Nudity wasn't the issue, of course—many of the incoming Marines weren't wearing anything but their skins, either—but being caught
in flagrante delicto
when you were looking for some private time with your favorite fuck-buddy could still elicit good-natured hilarity. It took them a few moments to get untangled, which caused more laughing commentary and advice.

An officer, a captain, pushed through the crowd around the bed, looked them up and down as Garwe finally pulled free of Wahrst, and frowned. “You people aren't authorized to be in here,” she said. “Let me patch into your IDs.”

Garwe had opened his implant ID, and he felt her scanning the data.

“Anchor Marines?” she said after a moment.

“Yes, sir.”

“Fleet Support?”

“Yes, sir.”

He thought they were about to catch seven kinds of hell, but the woman then shrugged and waved them out. “This is
our
space tonight, Lieutenant,” she said, grinning at the two
of them. “You'll need to find someplace else for your short-arms inspection!”


Very
short arms,” another Marine called out, and that kicked off the laughter again.

Wahrst sent a triggering thought to the compartment, and the bed began melting away into the deck. Garwe stepped off. “Yes, sir,” he said. “Sorry. We didn't realize the compartment would be in use.”

Garwe and Wahrst had almost reached the compartment's door when the captain stopped them. “Wait a sec,” she called. “You two are Starwraith drivers?”

“Yes, sir,” Garwe had said. He pulled himself to attention. “Anchor Marine Strike Squadron 340, ‘the War Dogs.'
Sir
!”

Well…what the hell? Anchors didn't mean much to the Globies, he knew, but he was still proud of being a Marine, whatever the old-timers thought.

“Shit,” the captain said, and she shook her head. “Now I
really
hate interrupting you two.”

“Sir?” Wahrst said. “What do you mean?”

“You haven't heard?”

“Heard what?” Garwe asked. But the captain's expression was giving him a dark, cold, sinking feeling in his gut.

“You'd better check in with your CO,” was all the woman said. “Some news has just come down from the top.”

And
that
had been the goddamned truth. Garwe and Kadellan were off duty and had set their implants to pick up only on priority messages, so they'd missed it. The tactical situation was such that Ops Command was asking for live-loaded strikepods.

He scanned through the announcement again, not quite believing what he was seeing. Volunteers. They wanted volunteers. He didn't
have
to go in live.

“Are you okay, Lieutenant?” the captain asked.

“Yes, sir,” he said.

“Quite a decision, I know. Get the fuck out of my space. Go find someplace where you can finish what you started.”

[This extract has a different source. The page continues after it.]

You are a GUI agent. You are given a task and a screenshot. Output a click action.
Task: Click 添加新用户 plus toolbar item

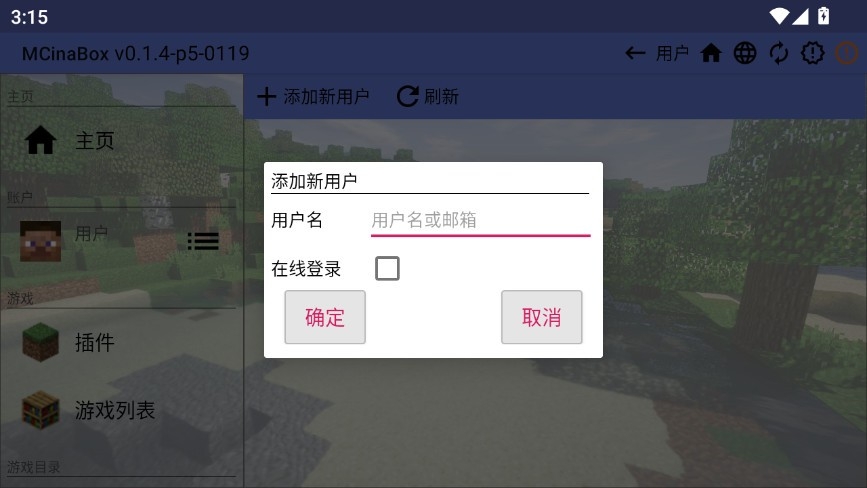click(314, 97)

They'd left, closing the door on the laughter at their backs.

“Quite a decision” wasn't the half of it. He wondered how long they would have to make up their minds.

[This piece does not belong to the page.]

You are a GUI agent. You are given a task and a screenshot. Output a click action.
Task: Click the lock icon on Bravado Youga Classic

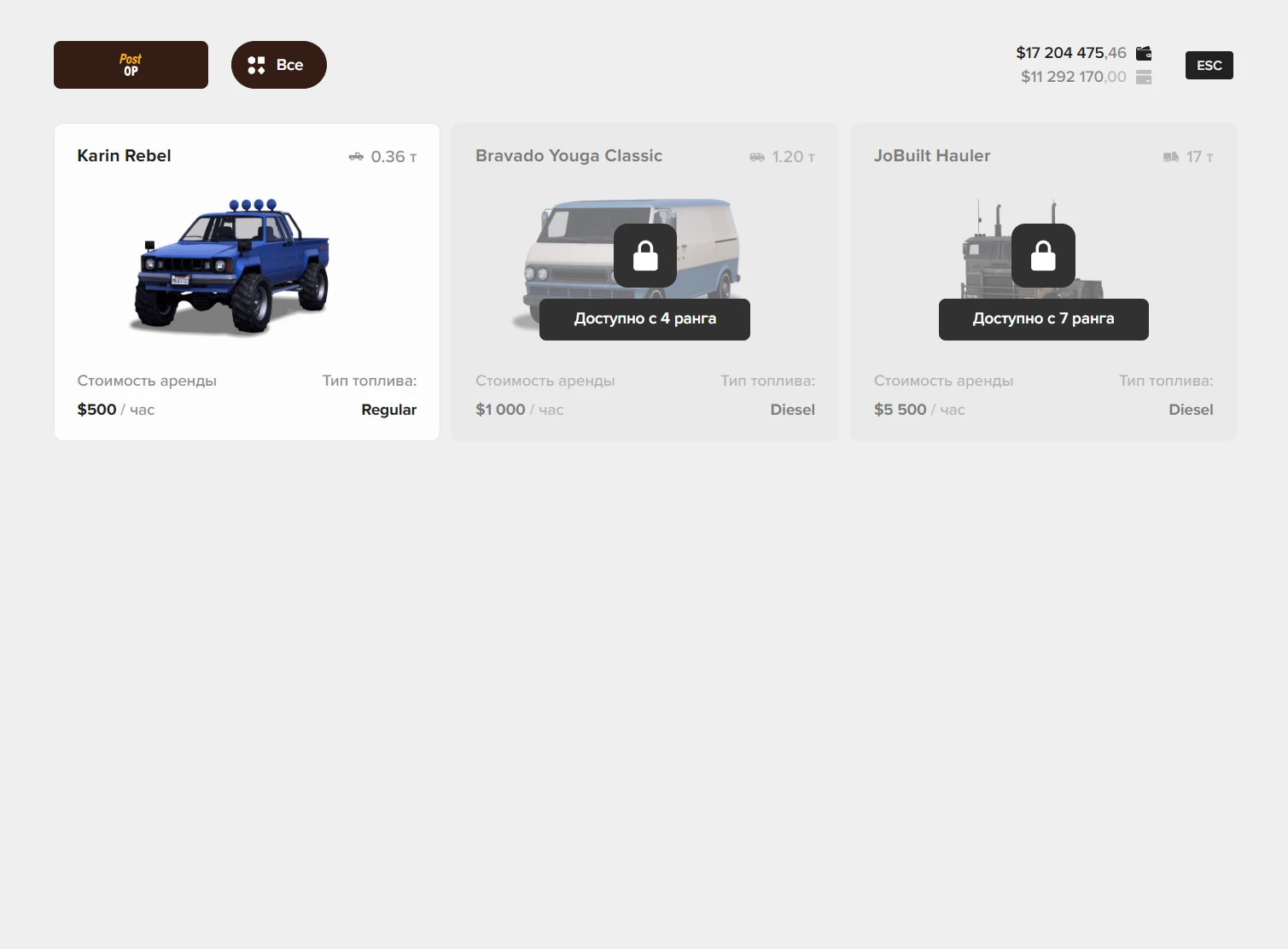[645, 256]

Four and a half hours later, the general alarm sounded over the Net, and Garwe and Wahrst scrambled to grow fresh uniforms as the
Nicholas
went on translation alert.

1902.2229

Recon Zephyr
Objective Reality
The Quantum Sea
0830 hours, GMT

Time flows at different rates in different circumstances. It crawls for objects approaching the speed of light, for objects within high-gravity fields, and in those strange-physics regions approaching the event horizon of a black hole. And in some out-of-the-way corners of the metaverse, the currents of time flow strangely indeed.

Within the pocket of the Quantum Sea occupied by the Xul base, time flowed far more slowly than in the outside universe of four dimensions. Days had passed in the Large Magellanic Cloud, while scant seconds passed for Valledy, Karr, and the AI Luther. The OM-27 Eavesdropper was now scant meters from the outer edge of the light ring, and drifting steadily closer. The planetary rings were a knife-thin slash of golden light against the violet-shot darkness.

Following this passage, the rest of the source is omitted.